The tasks:
A – Print the forum thread about the Graef CM702 grinder word for word.
B – Output the stretch of the records from the line containing "coordinates (1236, 37)." through the line containing "center [1076, 738].", including both of those lines and nothing else.

Text:
----------------------------------------

# Graef cm702



## Raptorex (Sep 10, 2016)

anyone got any experience with this grinder?

I have neither the finances nor the will to spend a small fortune on my grinder. I do however want the best I can get for the money i will spend.

so with a budget of £100-130 are there any better or equal grinders i might look at as well as this Grarf?

this one is £100 inc p&p as a new item, incidentally.

I currently use an electrically powered Hario mini. the grind quality is top notch but it is a very slow way to grind. hence the move.


----------



## Stanic (Dec 12, 2015)

good for anything but espresso


----------



## Raptorex (Sep 10, 2016)

Stanic said:


> good for anything but espresso


thanks. but it does come with adjustment washers specifically for that job?

https://coffeeforums.co.uk/showthread.php?27523-Has-anyone-evaluated-the-Graef-CM-702/page2


----------



## lake_m (Feb 4, 2017)

It may grind fine enough for espresso after hacking it, but don't expect the earth.

I did a similar thing years ago with a Delonghi K79 which has very small ceramic flat burrs. Hacked it to get it to grind finer but the taste was never right. I ended up wasting my money and buying something better. I wouldn't bother and just save up.


----------



## Raptorex (Sep 10, 2016)

----------------------------------------

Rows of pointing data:
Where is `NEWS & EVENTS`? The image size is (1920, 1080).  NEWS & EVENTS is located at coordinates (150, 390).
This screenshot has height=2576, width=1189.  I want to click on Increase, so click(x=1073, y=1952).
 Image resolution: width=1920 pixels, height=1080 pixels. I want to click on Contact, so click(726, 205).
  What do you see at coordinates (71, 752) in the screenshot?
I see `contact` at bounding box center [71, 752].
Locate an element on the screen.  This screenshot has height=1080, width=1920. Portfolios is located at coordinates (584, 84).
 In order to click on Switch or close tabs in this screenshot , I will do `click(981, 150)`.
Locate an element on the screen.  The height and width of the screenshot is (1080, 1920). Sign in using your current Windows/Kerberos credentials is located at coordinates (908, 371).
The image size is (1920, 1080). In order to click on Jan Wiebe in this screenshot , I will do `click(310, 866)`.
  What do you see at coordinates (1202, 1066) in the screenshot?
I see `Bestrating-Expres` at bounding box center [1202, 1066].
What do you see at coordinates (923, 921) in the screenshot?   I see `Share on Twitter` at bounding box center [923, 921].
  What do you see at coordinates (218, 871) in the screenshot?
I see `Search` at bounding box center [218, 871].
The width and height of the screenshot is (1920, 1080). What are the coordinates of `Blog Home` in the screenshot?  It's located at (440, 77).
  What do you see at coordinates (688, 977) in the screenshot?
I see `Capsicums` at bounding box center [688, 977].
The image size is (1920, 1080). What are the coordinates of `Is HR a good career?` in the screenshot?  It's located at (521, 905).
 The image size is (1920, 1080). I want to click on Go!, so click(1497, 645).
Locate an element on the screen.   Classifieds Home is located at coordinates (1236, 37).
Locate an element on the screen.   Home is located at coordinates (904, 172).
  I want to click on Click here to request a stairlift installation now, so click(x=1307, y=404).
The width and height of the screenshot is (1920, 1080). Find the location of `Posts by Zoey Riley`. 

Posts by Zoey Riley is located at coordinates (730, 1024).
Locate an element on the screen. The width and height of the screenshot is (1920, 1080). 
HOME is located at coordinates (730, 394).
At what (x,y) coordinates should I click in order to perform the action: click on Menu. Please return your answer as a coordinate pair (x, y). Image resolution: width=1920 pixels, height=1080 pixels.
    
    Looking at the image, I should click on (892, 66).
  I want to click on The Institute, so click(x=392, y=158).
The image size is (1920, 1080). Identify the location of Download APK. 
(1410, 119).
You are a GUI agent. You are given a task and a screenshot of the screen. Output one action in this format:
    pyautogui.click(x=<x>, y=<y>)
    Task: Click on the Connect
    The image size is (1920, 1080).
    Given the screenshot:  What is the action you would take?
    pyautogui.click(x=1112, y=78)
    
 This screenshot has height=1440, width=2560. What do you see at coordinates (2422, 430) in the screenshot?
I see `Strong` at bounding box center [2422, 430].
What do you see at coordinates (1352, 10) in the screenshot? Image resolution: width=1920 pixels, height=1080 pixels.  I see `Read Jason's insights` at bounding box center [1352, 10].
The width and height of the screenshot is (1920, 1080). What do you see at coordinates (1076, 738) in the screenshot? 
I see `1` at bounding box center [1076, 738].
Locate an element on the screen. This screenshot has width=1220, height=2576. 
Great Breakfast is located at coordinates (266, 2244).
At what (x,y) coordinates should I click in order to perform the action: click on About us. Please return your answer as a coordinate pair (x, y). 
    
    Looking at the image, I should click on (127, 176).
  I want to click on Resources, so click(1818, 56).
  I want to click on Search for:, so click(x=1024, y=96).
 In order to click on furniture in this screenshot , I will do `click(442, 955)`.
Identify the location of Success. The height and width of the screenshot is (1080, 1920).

----------------------------------------

Answers by task:
A –
# Graef cm702



## Raptorex (Sep 10, 2016)

anyone got any experience with this grinder?

I have neither the finances nor the will to spend a small fortune on my grinder. I do however want the best I can get for the money i will spend.

so with a budget of £100-130 are there any better or equal grinders i might look at as well as this Grarf?

this one is £100 inc p&p as a new item, incidentally.

I currently use an electrically powered Hario mini. the grind quality is top notch but it is a very slow way to grind. hence the move.


----------



## Stanic (Dec 12, 2015)

good for anything but espresso


----------



## Raptorex (Sep 10, 2016)

Stanic said:


> good for anything but espresso


thanks. but it does come with adjustment washers specifically for that job?

https://coffeeforums.co.uk/showthread.php?27523-Has-anyone-evaluated-the-Graef-CM-702/page2


----------



## lake_m (Feb 4, 2017)

It may grind fine enough for espresso after hacking it, but don't expect the earth.

I did a similar thing years ago with a Delonghi K79 which has very small ceramic flat burrs. Hacked it to get it to grind finer but the taste was never right. I ended up wasting my money and buying something better. I wouldn't bother and just save up.


----------



## Raptorex (Sep 10, 2016)

B –
Locate an element on the screen.   Classifieds Home is located at coordinates (1236, 37).
Locate an element on the screen.   Home is located at coordinates (904, 172).
  I want to click on Click here to request a stairlift installation now, so click(x=1307, y=404).
The width and height of the screenshot is (1920, 1080). Find the location of `Posts by Zoey Riley`. 

Posts by Zoey Riley is located at coordinates (730, 1024).
Locate an element on the screen. The width and height of the screenshot is (1920, 1080). 
HOME is located at coordinates (730, 394).
At what (x,y) coordinates should I click in order to perform the action: click on Menu. Please return your answer as a coordinate pair (x, y). Image resolution: width=1920 pixels, height=1080 pixels.
    
    Looking at the image, I should click on (892, 66).
  I want to click on The Institute, so click(x=392, y=158).
The image size is (1920, 1080). Identify the location of Download APK. 
(1410, 119).
You are a GUI agent. You are given a task and a screenshot of the screen. Output one action in this format:
    pyautogui.click(x=<x>, y=<y>)
    Task: Click on the Connect
    The image size is (1920, 1080).
    Given the screenshot:  What is the action you would take?
    pyautogui.click(x=1112, y=78)
    
 This screenshot has height=1440, width=2560. What do you see at coordinates (2422, 430) in the screenshot?
I see `Strong` at bounding box center [2422, 430].
What do you see at coordinates (1352, 10) in the screenshot? Image resolution: width=1920 pixels, height=1080 pixels.  I see `Read Jason's insights` at bounding box center [1352, 10].
The width and height of the screenshot is (1920, 1080). What do you see at coordinates (1076, 738) in the screenshot? 
I see `1` at bounding box center [1076, 738].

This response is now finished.